The Inclusive Version’s translation of John 3:16 also gives an example of a distortion of Scripture when Jesus is called God’s “Child” and not “Son”. First, the word used is simply not “Child”. There are a couple of perfectly acceptable words for “Child” in Greek that could have been used, if that is what Jesus had wanted to say. But the word used is υίός (huios), which unambiguously means “Son”. Second, Christians recognize Jesus as God the Son, not “God the Child”. Third, Jesus was incarnated as an actual male human being. This is not peripheral; the relational maleness of God is taught throughout Scripture.

There are places where “brothers” mean “brothers and sisters” or “sons” means “sons and daughters,” and a responsible translator could justifiably bring out that nuance in a translation.
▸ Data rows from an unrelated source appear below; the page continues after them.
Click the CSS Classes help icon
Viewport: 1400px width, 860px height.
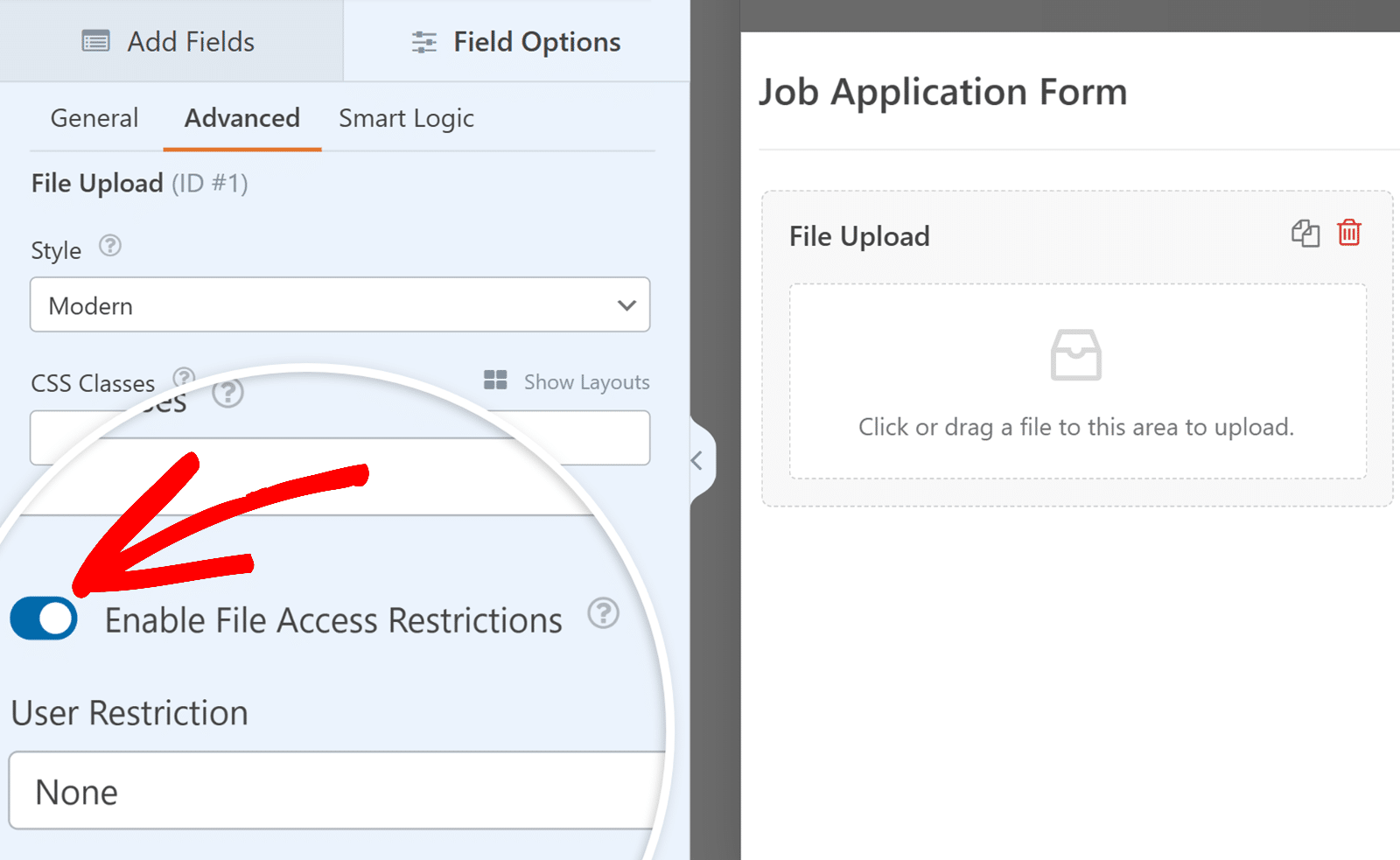click(x=185, y=378)
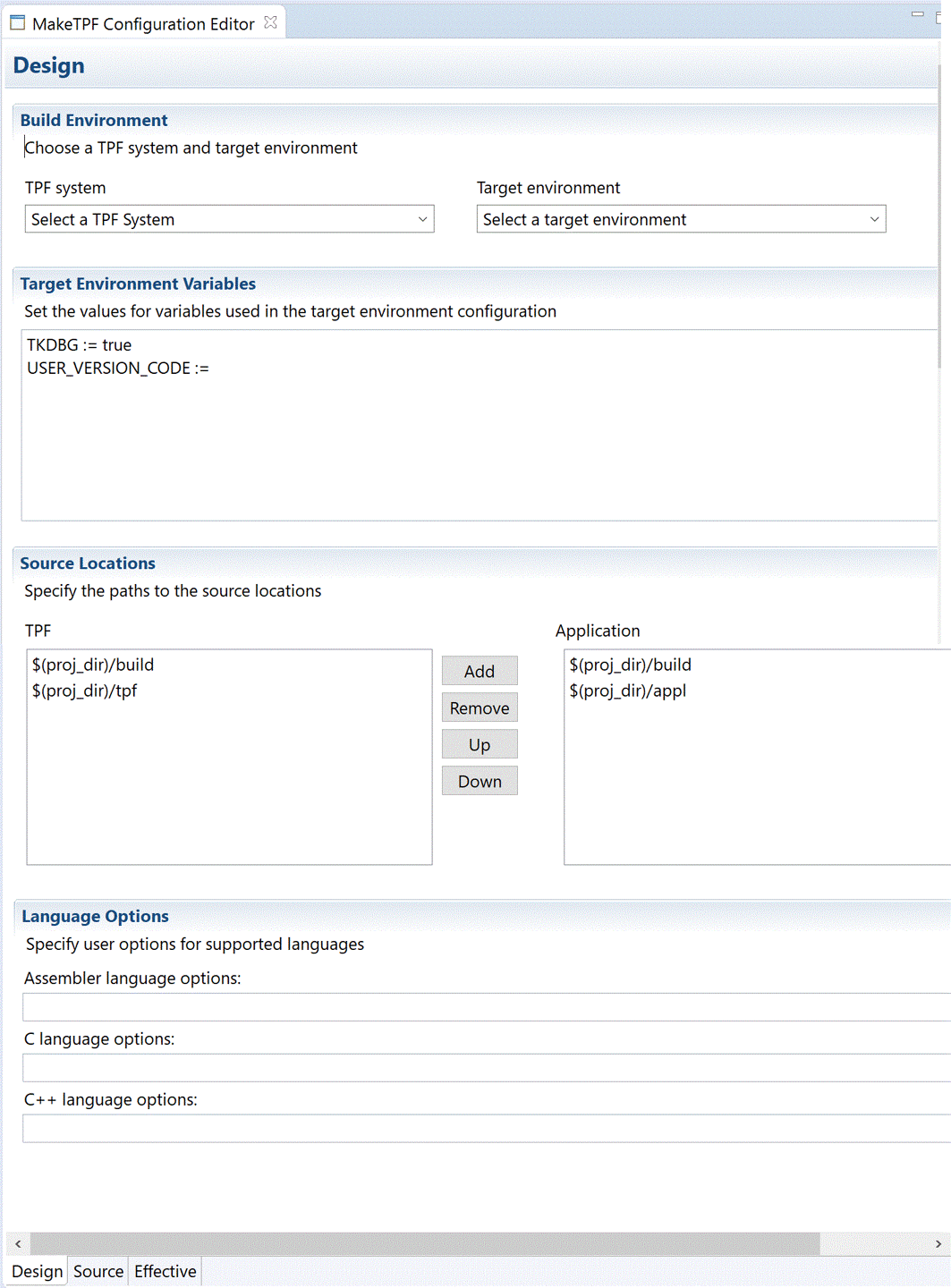Open the Effective tab
Screen dimensions: 951x1288
(x=166, y=1271)
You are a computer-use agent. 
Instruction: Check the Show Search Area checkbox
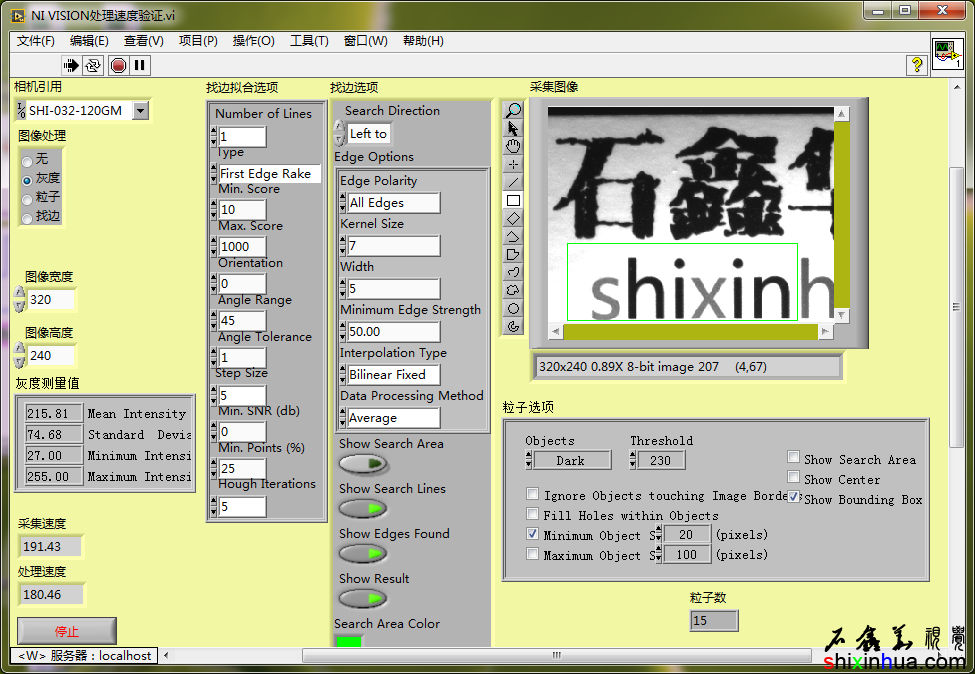pyautogui.click(x=793, y=458)
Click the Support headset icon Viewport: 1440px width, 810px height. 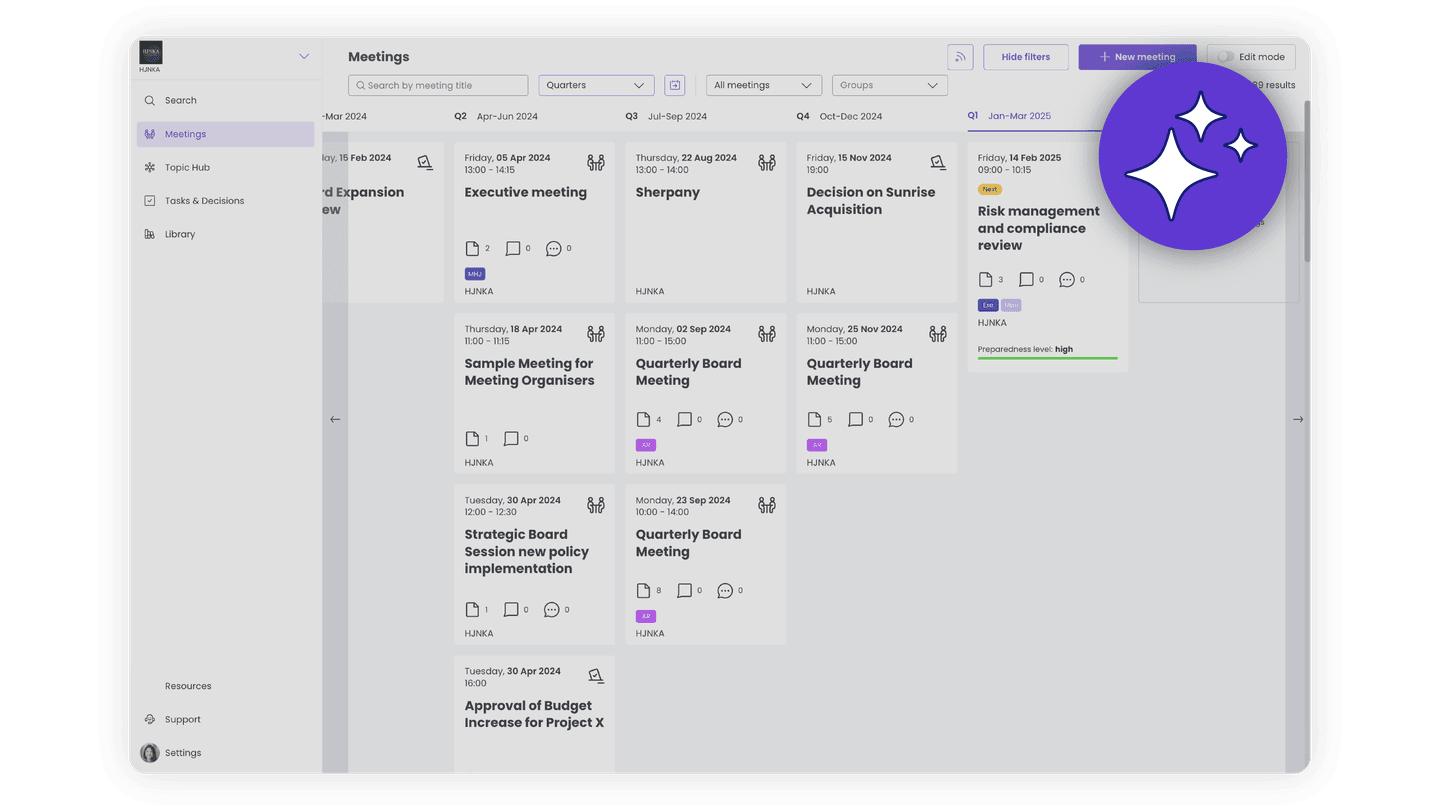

But this must be done carefully, because sometimes this changes the meaning of the text, in which case the more literal approach should be adopted. For instance, Galatians 3:26 says, “You are all sons of God through faith in Jesus Christ.” Since there are undoubtedly women included in that audience, some translators would prefer “children” (the approach the TNIV takes) as a more inclusive term. But I would argue that an important point is lost. In the first-century culture, the place of a son and the place of a daughter were very different; a daughter did not have the same rights of inheritance that a son had. I would argue that even women are being called “sons” here, and this is strengthened by the text that immediately follows, which breaks down race, class, and gender distinctions in Christ and calls all Christians heirs. The point of this text is that women are counted as “sons”; in Christ men and women receive an inheritance without distinction.

Should Scripture be “dumbed down”?

There are places, of course, where the generic masculine is used in hypothetical situations that may apply to either men or women, and in some of these places, it is acceptable theologically to bring that out by saying “he or she” or something like that. But if every instance were to be qualified in this way it would result in some very awkward phrasing, and it would add an additional layer of interpretation between the reader and the original text, where the goal of translation should be to get the reader as close as possible to the message of the original text as is possible in their language, and to let them draw their own conclusions about whether the text means “he or she” or simply “he” (and there are numerous cases where it could be either).

While Scripture is just as authoritative and applicable today as it was when the various books were penned, each book was written within a specific cultural context. Part of that context is what might today be called “patriarchy” by feminists, although the Bible’s teaching is very pro-female. Rather than distorting the teaching and beauty of Scripture with awkward translations which only those with wooden ears could appreciate, understanding more about the Bible’s culture is the answer to those who feel alienated by so-called ‘patriarchal’ texts.